Indiana legislators present goals for new session; baby box bill promoted

Indiana House of Representatives Speaker Brian Bosma, a Republican from Indianapolis, bangs a gavel as a call to order on Jan. 3, 2017, at the Statehouse in Indianapolis. (WISH Photo)

INDIANAPOLIS (WISH) — The start if the 2018 legislative session is here.

Lawmakers returned to the Statehouse on Wednesday for a packed 10-week session.

It was all smiles: the energy of the first day of session practically bounced off the walls

State Rep. Jim Lucas, a Republican from Seymour, said, “Oh, I’m excited! The first day of session’s always a great day to come catch up with friends we haven’t seen in a while. This year’s particularly exciting.”

We caught up with Lucas and Democratic State Rep. Karlee Macer, who outlined their key bills.

Lucas said, “We have Constitutional-carry (firearms measure) coming up, industrial hemp, medical cannabis are three biggies I’m working on.”

State Rep. Karlee Macer, a Democrat from Indianapolis, said, “Making sure that our county veterans services officers have the tools they need, that are there on the front lines to help our veterans and their families.”

After 500-plus people sang and prayed at the public servant’s prayer service, lawmakers got down to business.

The House of Representatives introduced a new Democratic Party caucus leader. A hot topic for him and other members of the House was the Department of Child Services. House Speaker Brian Bosma said expert consultants are coming in.

Bosma, a Republican from Indianapolis, said, “We have more children in our system than Ohio and Illinois combined. Those states are twice our size, so there’s something up systemically.”

Across the hall on the Senate floor, Child Services was a sticking point, too. Lawmakers also said a long goodbye to Brandt Hershman, a Republican senator who retired Tuesday after 18 years.
○ ○ ○ ○ ○ ○ ○
* **PARTS OF THE EXERCISE**:
1 > In the article about the start of Indiana's 2018 legislative session, how many years had Brandt Hershman served before he retired?
2 > Write the next few paragraphs of the article on Indiana's 2018 legislative session, starting after its final sentence.
○ ○ ○ ○ ○ ○ ○
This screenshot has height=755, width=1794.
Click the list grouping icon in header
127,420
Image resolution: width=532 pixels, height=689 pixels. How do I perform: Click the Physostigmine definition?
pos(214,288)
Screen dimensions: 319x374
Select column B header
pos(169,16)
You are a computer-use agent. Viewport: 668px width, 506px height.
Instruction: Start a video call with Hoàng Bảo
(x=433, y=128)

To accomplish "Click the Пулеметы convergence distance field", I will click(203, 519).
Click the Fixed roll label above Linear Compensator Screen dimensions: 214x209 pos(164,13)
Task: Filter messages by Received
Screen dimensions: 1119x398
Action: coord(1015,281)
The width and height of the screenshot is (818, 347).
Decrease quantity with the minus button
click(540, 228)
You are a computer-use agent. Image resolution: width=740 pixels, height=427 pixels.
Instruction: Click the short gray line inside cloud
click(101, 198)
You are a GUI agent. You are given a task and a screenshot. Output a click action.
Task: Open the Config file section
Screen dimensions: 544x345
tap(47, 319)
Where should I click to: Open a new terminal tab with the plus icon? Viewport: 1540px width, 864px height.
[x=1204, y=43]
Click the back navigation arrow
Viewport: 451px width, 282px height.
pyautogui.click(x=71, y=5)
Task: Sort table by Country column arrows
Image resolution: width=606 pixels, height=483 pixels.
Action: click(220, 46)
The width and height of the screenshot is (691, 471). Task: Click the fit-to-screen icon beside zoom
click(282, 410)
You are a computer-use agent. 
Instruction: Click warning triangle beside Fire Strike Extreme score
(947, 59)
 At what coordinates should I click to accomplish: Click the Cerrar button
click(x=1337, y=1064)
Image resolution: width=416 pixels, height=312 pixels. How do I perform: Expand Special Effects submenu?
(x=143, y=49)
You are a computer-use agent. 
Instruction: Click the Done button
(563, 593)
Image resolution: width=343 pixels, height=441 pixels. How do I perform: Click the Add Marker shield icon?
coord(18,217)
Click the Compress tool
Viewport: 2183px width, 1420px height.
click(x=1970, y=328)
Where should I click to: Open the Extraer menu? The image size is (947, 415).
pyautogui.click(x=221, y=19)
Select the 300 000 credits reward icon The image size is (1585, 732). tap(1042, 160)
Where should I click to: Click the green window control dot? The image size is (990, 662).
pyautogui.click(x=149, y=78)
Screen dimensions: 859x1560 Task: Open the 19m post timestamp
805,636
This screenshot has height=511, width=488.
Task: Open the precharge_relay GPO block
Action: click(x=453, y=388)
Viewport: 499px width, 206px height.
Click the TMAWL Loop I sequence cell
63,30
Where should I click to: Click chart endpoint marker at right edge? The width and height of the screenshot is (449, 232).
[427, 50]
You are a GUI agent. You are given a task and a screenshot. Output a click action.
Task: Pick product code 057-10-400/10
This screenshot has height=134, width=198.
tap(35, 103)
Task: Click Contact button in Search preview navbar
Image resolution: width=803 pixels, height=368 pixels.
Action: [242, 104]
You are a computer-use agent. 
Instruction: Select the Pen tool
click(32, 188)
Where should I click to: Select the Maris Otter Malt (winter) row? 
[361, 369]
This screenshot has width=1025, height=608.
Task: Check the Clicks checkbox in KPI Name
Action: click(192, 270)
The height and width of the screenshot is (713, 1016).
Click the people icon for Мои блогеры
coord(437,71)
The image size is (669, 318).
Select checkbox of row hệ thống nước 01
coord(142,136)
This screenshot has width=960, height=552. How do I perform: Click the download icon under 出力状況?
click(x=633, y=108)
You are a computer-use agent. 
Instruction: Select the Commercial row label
○ ○ ○ ○ ○ ○ ○
* **EXPECTED RESPONSES**:
1 > 18 years

2 >
Herschman said, “My parting comments are to thank you, to share my enduring respect, even when we disagree. To wish you all well and to encourage you to tightly guard the collaborative atmosphere that makes this place so special. Thank you, and God bless Indiana.”

Baby boxes measure

As the 2018 legislative session kicks off, one state senator was pushing for baby boxes to be installed around the state. A baby box allows a person to safely and anonymously use the Safe Haven law and leave a newborn at a fire department. The boxes have two doors with alarms and are heated on the inside by an incubator.

State Sen. Travis Holdman, a Republican from the Fort Wayne area, said there are only two baby boxes in the whole state. Wednesday, he introduced his bill, aiming to expand that. He wants fire departments that are staffed 24/7 to have the option to install them.

“We want to save lives and respond to new mothers that are concerned about anonymity,” Holdman said, “that feel like they can’t care for the child.”

Monica Kelsey, founder of the Safe Haven baby boxes, said, “I’m a medic and firefighter for the state of Indiana and I was abandoned as an infant. You can see where my passion comes from…. No child should ever feel unwanted. No child should ever be left in an unsafe place.”

Kelsey said the bill would be an expansion of the Safe Haven law that allows someone to give up an unwanted infant at a hospital or a place such as a fire department.

Holdman said a baby in Michigan City, Indiana, was put into a baby box and was rescued within minutes in November. That baby, he said, was recently adopted.